WASHINGTON – All Defense Department clearance holders are now under “continuous vetting” as part of a reform to the personnel security process that determines who should have access to classified information and secure facilities, the director of the Defense Counterintelligence and Security Agency said Tuesday.
The automated system constantly checks criminal records, credit ratings and other pertinent information for those with security clearances to “ensure the trustworthiness of the national security workforce” and “identify and address factors that may lead to insider threat incidents,” DCSA director William Lietzau told reporters at the Pentagon.
Continuous vetting replaces the prior process of periodic reinvestigations for clearance holders every five to 10 years. The idea is that the new program will identify potential security threats as they occur in real time, allowing risks to surface sooner to enable earlier intervention.
“If you get [charged with driving under the influence], that’ll come in the next day,” Lietzau said, explaining how fast the new system works.
Once the automated system alerts of a risk factor, staff at the agency then initiate an investigation to analyze whether the issue should be further analyzed or considered an active threat, he said.
In addition to criminal conduct, the system also analyzes suspicious financial transactions, domestic and foreign travel records, terrorism and counterterrorism databases and other public records for indicators of insider threats, Lietzau said.
The initiative is part of the director of National Intelligence’s Trusted Workforce 2.0, an interagency effort launched in 2018 to modernize the security clearance system to “deliver stronger security, faster processing and better information sharing,” the agency said in a statement issued Tuesday.
“It replaces a suite of outdated legacy IT systems that no longer meet the needs of the U.S. government,” DCSA said in the statement.
While all troops, Defense Department civilians and defense contractors with clearances are now in the system, Lietzau said 29 other federal agencies, including the Federal Aviation Administration and Department of Health and Human Services, are also vetting their clearance holders this way.

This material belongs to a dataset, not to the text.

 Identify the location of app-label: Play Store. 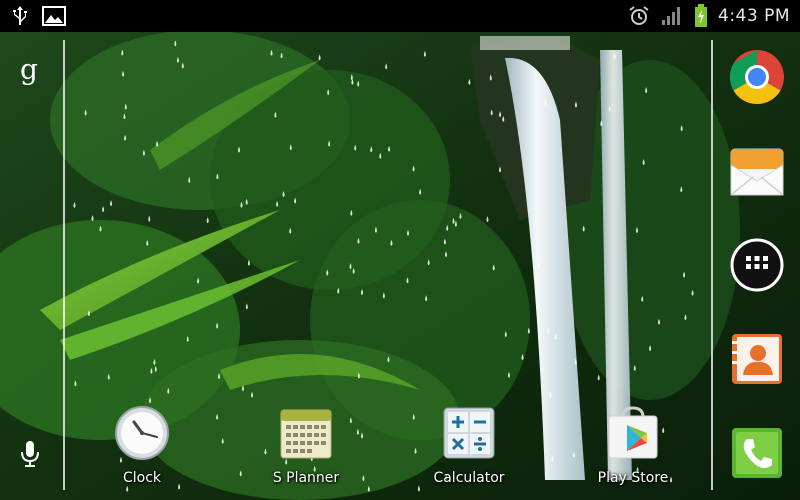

The system is already working, Lietzau said. In January, it detected a federal employee was under “an active investigation by another agency for potential terrorism activities, including a plan targeting United States facilities and ties to know or suspected terrorists,” he said.
In another case, the system alerted the DCSA that an arrest warrant was issued for a federal employee accused of attempted murder and felonious assault, Lietzau said. The agency then contacted law enforcement to validate the employee was the wanted person and provided information that helped police apprehend the suspect.
“The key is that the alert information developed through the DCSA continuous vetting system was received and validated five and a half years before the subject’s next periodic reinvestigation,” Lietzau said.
The DCSA is continuing to enroll other federal agencies in the program and working to expand data sources from which the vetting system can pull information, Lietzau said.
The agency is now running pilot programs to test how social media information could be included, Lietzau said. One day, biometrics beyond standard fingerprint analysis could be used, as well.
Whether or not that kind of information will be used, though, will be up to policymakers, he said.
“We’re building into the IT systems -- with a view toward the future – the ability to collect biometric data,” Lietzau said. “But there are all of the concerns that you can imagine that we work through and policymakers are working through.”